Des mesures génétiques supplémentaires qui sont modifiées avec les circonstances de la vie sont de plus en plus disponibles dans les grandes études de population. La longueur des télomères est considérée comme un marqueur généralisé du vieillissement qui change avec le stress des circonstances de vie et le taux de vieillissement individuel. Les télomères raccourcissent avec la réplication, ce qui suggère que des télomères plus courts sont une indication d’un vieillissement plus rapide. Des télomères plus courts ont été liés à la morbidité (Demissie et al., 2006), à la mortalité (Cawthon, Smith, O’Brien, Sivatchenko, & Kerber, 2003) et à des circonstances stressantes (Epel et al, 2004).

Parmi l’échantillon d’adultes de l’étude américaine NHANES (National Health and Nutrition Examination Study), on a constaté que les télomères étaient plus courts chez les personnes moins instruites, celles qui fument et les obèses (Needham et al., 2013). Des recherches récentes menées en Angleterre ont suggéré que des télomères plus courts sont associés à une charge allostatique et à une réduction des ressources psychosociales (Zalli et al., 2014).
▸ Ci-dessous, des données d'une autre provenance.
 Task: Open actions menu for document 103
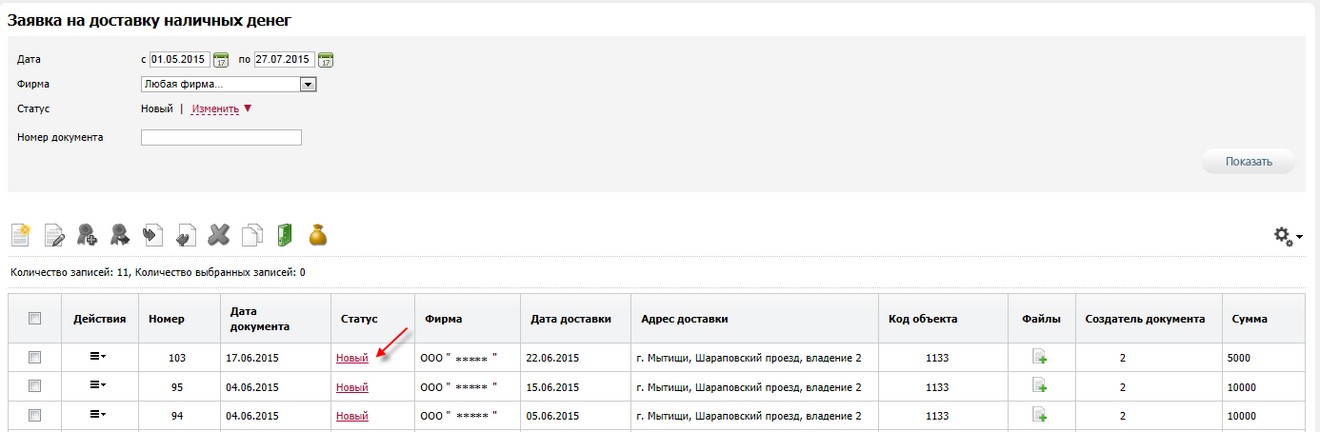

La prochaine frontière pour les chercheurs sociaux est l’analyse de l’expression génétique (Cole, 2013). L’analyse de l’expression, basée sur l’ARN, indique que le génome humain répond aux circonstances de la vie par différents programmes d’expression génétique. Des conditions négatives telles que le stress (Creswell et al., 2012), la solitude (Cole et al., 2007) et le fait de s’occuper d’un patient cancéreux (Rohleder, Marin, Ma, & Miller, 2009) ont été associées à des changements dans l’expression génétique qui augmentent le risque d’une variété de mauvais résultats pour la santé. Des conditions positives telles que le bien-être psychologique peuvent modifier l’expression génétique d’une manière qui devrait favoriser la santé (Fredrickson et al., 2013). Un faible SSE et des circonstances défavorables dans l’enfance ont également été liés à des changements dans le profilage des gènes chez les enfants (Chen, Miller, Kobor, & Cole, 2010 ; Miller & Chen, 2006) et il a été démontré que ces effets persistent jusqu’à l’âge adulte (Chen et al., 2010 ; Miller et al., 2009).